A.2.3.4 Positioning for future work

Many organizations build multiple systems over their existence—whether this is building multiple bespoke systems for customers, or building multiple products that are delivered to many customers. The ability to continue to deliver profitable systems is a major part of a company’s stock performance: the stock price is determined by the market expectation of future returns to the investors.

An organization’s reputation affects its ability to attract customers and investment, as well as its ability to hire talented staff. The reputation depends in part on its ability to deliver good systems.

An organization can become more productive over time—and thus improve its reputation, its ability to deliver, and its profitability. This comes from learning and improving. If the organization builds up a staff that knows how to run a system-building project well, future projects can be executed more efficiently. Better tools will help the next projects. However, learning and improvement does not often happen by chance; it happens when an organization sets out to learn from its performance.

The project can:

The organization should:

A.2.4 Funders

The funders provide the investment that funds the team building the system (see Section 16.2.4.) The funder provides these resources in the expectation of some kind of return, be that monetary or not. A venture capital funder is most likely to look for a monetary return from future profits from the organization it is funding. A company providing internal funding more likely is looking the project to add to the company’s capabilities, which will in turn enable the company to increase its future profits. A government agency is likely looking for something that will benefit the public in some way.

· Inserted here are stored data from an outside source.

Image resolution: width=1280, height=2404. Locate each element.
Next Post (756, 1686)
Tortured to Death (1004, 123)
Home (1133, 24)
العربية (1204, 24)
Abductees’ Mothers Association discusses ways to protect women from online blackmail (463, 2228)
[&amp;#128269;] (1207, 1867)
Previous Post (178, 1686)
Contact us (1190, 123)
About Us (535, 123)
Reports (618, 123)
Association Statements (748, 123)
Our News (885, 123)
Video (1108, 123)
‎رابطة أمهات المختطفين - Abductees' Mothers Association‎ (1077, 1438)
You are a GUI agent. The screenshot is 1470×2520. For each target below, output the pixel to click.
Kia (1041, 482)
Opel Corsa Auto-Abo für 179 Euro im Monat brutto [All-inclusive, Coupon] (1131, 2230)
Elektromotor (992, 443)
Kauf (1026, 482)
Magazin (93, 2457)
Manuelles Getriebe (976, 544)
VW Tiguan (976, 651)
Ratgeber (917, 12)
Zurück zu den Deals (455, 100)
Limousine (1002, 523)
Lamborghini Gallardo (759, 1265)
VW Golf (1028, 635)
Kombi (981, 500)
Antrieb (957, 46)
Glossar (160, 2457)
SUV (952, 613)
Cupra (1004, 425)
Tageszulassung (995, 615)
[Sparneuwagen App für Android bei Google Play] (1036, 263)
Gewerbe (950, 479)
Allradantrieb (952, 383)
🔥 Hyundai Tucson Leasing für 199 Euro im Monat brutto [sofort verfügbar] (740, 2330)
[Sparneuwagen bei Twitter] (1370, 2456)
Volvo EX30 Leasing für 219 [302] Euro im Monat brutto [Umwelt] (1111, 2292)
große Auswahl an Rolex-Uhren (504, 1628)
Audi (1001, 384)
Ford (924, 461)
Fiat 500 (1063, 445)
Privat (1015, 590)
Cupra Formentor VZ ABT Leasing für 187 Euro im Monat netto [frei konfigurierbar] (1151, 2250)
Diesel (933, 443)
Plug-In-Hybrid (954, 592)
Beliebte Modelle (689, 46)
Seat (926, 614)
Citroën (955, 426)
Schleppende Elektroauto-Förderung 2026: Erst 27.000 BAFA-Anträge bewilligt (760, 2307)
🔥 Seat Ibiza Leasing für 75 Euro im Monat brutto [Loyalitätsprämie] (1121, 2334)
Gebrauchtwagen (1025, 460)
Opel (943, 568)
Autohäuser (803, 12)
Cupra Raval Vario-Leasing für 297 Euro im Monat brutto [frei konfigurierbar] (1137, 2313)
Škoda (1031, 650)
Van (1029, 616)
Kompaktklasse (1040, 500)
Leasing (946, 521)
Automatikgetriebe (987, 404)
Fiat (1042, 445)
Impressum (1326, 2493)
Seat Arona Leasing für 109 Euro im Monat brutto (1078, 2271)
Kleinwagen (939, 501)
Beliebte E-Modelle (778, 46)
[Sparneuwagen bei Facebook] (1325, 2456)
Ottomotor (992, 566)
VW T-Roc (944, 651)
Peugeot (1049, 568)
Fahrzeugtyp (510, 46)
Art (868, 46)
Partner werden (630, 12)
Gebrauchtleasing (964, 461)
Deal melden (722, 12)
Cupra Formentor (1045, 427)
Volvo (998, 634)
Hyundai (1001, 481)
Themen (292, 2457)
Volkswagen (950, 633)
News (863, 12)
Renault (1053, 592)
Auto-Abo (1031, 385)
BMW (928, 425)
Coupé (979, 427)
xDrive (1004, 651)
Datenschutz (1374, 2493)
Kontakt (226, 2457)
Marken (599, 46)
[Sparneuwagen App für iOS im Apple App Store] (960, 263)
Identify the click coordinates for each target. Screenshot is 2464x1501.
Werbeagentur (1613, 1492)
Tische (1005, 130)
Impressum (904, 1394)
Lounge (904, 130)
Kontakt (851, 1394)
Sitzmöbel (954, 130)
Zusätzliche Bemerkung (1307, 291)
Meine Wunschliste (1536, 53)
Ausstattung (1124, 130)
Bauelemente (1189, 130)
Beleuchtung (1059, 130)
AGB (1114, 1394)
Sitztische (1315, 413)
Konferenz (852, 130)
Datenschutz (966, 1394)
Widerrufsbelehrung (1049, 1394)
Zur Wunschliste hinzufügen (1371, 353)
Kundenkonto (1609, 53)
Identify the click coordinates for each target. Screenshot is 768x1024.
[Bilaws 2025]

As noted earlier, there are many different kinds of funders, from venture capital to company internal funding to customers paying for development.

model:5 Funders
5.1 Return on investment
The funder must get at least the expected return on its investment
model:4.2, 4.3
5.1.1 Visibility
The funder must have sufficient visibility into the organization’s behavior and progress to determine when the project is at risk of not providing a return on investment
model.external:4.3
model.plan:1.2, 4.1, 4.2
5.1.2 Influence
The funder must have influence on the organization or project in order to address performance that will jeopardize return on investment
model.external:4.3.1
5.2 Ability to attract future investment
The project must help the funder attract investment for future projects
model:5.1

A.2.4.1 Return on investment

Funders provide capital to run the project on the expectation that they will get some return on that investment.

In some cases, the return will come from profit realized in building the system (Section A.2.3.3) or from an increase in the value of the organization (Section A.2.3.4). In other cases the return will come from the value of the system after it is delivered and deployed (Section A.2.1.1, Section A.2.3.1).

The funders will also expect to be able to track the organization’s and project’s progress, and to raise issues when they find that there may be a problem that could jeopardize the funder’s return. The organization needs to have people whose responsibility includes interfacing with the funders.

The project can support the interface with funders by maintaining a realistic plan for the work, managing its budget, and keeping the organization informed of progress. The project should also have the processes in place to respond when the funders raise an issue that leads to a potential change to the system.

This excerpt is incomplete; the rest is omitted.